What the task asks: Which lines of the records contain the word "Uncheck"? Copy each one.

== == ==

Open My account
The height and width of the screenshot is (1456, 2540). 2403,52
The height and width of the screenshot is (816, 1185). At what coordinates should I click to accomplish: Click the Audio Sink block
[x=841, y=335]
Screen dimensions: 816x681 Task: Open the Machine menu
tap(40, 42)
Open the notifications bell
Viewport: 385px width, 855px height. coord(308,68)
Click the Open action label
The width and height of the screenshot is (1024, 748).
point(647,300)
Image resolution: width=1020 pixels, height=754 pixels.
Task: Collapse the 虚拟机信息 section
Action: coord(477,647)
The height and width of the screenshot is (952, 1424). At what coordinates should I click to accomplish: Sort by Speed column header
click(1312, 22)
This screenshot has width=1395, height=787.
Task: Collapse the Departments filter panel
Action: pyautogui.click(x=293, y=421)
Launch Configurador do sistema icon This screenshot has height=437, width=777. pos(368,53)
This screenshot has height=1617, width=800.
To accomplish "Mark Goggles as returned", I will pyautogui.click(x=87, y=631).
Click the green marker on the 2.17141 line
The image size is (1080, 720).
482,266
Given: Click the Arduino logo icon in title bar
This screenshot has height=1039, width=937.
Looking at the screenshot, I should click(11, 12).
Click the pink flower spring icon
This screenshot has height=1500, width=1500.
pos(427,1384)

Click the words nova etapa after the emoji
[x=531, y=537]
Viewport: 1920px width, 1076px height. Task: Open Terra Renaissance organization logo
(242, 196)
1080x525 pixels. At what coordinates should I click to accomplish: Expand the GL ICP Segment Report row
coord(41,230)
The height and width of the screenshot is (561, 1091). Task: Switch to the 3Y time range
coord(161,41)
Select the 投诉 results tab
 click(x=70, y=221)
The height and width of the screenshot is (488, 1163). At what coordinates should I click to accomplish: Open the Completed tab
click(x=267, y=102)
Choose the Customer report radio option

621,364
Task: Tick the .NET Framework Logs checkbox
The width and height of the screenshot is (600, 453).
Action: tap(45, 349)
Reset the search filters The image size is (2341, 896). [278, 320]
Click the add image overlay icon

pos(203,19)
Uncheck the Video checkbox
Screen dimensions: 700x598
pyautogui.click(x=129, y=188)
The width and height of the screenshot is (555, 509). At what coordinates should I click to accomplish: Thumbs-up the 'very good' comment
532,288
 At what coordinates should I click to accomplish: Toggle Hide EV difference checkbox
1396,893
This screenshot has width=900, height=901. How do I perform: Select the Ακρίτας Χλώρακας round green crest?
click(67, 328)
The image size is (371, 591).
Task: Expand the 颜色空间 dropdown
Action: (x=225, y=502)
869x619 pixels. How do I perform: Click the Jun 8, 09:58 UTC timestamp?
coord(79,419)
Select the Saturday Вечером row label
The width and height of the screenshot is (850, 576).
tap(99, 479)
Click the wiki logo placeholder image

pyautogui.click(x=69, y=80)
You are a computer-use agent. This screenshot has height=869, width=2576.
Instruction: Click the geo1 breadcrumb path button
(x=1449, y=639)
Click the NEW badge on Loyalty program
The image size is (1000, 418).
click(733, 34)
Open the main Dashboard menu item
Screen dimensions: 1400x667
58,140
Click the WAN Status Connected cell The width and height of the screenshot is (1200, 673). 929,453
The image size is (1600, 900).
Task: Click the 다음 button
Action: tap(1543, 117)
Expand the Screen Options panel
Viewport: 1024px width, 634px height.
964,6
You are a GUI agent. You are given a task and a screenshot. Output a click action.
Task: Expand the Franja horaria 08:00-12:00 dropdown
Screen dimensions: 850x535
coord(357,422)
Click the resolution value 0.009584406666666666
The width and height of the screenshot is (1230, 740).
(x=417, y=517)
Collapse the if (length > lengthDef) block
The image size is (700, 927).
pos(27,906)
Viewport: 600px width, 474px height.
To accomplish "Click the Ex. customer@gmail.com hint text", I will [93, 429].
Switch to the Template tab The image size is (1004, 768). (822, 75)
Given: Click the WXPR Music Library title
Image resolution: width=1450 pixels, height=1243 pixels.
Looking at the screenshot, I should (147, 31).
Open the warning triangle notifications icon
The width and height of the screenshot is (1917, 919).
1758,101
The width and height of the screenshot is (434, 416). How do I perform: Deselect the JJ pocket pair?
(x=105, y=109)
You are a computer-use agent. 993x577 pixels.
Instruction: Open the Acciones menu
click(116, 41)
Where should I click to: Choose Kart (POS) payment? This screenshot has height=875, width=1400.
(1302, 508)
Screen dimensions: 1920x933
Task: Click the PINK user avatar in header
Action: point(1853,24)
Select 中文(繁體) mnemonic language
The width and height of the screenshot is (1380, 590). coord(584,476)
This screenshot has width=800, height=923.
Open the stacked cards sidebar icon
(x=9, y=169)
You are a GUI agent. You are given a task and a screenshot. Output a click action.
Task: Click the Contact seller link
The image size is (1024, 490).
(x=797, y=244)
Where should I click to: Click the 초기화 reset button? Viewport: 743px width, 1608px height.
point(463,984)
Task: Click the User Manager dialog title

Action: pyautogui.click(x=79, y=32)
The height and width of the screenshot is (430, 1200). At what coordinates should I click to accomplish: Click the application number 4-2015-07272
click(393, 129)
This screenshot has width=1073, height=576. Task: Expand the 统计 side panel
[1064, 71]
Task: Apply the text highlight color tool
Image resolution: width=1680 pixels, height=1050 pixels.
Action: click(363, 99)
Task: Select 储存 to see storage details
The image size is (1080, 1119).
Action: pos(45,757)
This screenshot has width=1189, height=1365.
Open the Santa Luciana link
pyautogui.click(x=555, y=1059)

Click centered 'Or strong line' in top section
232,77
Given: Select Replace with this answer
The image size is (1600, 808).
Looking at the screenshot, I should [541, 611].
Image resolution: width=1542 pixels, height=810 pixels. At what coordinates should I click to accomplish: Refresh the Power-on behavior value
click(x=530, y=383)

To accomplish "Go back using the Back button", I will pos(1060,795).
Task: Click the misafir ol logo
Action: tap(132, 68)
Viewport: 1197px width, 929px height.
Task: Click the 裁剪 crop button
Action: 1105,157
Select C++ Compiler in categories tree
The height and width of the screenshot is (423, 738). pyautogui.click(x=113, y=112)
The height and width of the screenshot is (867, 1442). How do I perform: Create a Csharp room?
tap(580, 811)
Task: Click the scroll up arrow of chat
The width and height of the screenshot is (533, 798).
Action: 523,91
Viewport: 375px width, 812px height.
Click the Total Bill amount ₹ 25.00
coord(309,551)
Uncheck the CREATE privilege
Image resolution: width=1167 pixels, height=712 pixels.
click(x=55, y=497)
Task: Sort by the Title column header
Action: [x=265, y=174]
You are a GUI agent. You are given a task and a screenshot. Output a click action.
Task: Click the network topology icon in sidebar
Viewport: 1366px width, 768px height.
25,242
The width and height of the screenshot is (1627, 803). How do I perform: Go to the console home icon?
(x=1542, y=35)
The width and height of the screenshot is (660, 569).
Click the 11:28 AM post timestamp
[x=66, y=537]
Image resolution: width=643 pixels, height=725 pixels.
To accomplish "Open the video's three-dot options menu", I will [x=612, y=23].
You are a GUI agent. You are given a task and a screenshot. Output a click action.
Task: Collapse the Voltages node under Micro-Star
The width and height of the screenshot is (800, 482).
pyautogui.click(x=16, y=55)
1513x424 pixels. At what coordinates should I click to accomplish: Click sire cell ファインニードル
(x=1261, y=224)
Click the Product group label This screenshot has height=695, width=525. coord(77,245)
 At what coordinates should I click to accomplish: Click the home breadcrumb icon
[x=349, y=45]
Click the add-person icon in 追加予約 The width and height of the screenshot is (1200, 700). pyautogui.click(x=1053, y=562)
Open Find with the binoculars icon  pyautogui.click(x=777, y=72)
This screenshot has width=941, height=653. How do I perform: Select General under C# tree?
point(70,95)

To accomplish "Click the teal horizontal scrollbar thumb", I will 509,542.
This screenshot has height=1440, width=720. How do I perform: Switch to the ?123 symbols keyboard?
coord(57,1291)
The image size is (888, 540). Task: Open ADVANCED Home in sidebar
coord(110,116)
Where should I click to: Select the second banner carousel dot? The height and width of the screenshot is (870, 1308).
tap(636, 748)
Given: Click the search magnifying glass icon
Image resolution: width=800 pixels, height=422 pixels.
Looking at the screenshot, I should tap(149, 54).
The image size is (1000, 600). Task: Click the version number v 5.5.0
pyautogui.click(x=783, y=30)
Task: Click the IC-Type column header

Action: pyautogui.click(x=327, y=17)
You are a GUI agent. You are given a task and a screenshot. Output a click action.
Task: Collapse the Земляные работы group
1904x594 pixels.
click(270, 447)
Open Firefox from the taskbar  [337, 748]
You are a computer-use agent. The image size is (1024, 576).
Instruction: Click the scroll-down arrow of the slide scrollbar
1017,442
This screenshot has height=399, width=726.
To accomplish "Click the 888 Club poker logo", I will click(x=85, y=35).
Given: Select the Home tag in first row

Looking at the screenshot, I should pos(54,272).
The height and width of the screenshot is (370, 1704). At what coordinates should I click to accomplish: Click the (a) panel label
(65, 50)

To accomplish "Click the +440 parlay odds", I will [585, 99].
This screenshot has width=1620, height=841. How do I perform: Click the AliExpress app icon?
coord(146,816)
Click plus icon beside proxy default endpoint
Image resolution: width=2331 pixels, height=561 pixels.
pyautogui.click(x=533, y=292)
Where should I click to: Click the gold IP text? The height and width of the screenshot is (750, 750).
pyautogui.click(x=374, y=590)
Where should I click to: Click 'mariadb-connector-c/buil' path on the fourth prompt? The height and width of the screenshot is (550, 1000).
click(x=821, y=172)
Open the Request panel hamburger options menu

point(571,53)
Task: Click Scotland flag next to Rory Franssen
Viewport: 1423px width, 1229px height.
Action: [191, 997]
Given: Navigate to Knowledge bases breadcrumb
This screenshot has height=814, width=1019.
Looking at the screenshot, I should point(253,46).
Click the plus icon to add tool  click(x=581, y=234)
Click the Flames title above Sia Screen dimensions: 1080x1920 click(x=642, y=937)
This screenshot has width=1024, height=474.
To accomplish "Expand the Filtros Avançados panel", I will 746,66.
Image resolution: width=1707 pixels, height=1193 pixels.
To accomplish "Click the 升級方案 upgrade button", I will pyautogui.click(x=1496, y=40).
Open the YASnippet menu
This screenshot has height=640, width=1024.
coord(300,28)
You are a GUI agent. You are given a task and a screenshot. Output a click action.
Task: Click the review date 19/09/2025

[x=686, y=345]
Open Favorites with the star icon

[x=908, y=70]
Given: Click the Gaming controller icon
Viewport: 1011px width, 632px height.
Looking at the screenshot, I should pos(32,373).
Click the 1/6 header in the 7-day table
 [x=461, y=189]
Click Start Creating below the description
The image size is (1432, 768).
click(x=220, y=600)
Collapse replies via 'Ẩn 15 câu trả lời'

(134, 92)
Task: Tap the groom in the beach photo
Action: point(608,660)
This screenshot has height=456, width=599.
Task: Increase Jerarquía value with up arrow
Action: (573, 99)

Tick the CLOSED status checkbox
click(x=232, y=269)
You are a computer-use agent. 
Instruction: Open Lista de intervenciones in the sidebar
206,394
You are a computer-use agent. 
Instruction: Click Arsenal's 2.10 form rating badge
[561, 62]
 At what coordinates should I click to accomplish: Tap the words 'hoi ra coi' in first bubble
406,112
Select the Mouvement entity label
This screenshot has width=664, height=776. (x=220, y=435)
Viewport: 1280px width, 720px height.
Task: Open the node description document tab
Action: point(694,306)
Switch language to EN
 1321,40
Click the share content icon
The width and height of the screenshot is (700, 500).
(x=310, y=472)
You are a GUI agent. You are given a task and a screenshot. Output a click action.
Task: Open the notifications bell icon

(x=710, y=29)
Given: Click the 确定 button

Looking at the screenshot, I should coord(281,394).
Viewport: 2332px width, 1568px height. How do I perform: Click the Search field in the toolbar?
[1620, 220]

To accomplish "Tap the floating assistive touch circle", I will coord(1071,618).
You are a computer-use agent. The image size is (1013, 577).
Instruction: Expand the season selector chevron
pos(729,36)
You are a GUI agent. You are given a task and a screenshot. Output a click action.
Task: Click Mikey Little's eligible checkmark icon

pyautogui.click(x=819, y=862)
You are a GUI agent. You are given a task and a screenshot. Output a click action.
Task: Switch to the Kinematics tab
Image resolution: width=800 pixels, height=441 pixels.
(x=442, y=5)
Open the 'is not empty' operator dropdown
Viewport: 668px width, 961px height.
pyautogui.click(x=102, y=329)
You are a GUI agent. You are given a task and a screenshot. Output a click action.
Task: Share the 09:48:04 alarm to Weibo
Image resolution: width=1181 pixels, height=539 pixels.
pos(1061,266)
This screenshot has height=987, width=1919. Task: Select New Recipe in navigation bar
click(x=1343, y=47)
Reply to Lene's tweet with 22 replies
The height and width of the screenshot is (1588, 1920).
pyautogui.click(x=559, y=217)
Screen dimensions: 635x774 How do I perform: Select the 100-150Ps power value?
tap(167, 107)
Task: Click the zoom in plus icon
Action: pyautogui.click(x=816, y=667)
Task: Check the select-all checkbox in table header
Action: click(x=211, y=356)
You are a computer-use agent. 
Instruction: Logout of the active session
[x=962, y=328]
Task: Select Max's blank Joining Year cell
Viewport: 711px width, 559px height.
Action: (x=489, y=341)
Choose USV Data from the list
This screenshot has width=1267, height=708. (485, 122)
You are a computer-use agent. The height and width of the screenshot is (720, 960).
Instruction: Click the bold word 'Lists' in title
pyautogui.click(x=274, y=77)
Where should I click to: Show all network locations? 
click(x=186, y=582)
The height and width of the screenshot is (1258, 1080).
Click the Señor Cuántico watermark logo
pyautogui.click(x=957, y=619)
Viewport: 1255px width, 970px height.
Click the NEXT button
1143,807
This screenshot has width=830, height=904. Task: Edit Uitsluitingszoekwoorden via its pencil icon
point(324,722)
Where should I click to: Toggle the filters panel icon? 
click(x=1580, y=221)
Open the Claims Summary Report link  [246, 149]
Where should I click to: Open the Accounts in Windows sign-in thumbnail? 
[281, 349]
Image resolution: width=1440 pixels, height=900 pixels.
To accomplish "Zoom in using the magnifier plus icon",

== == ==

Output of the exercise:
Uncheck the Video checkbox
Uncheck the CREATE privilege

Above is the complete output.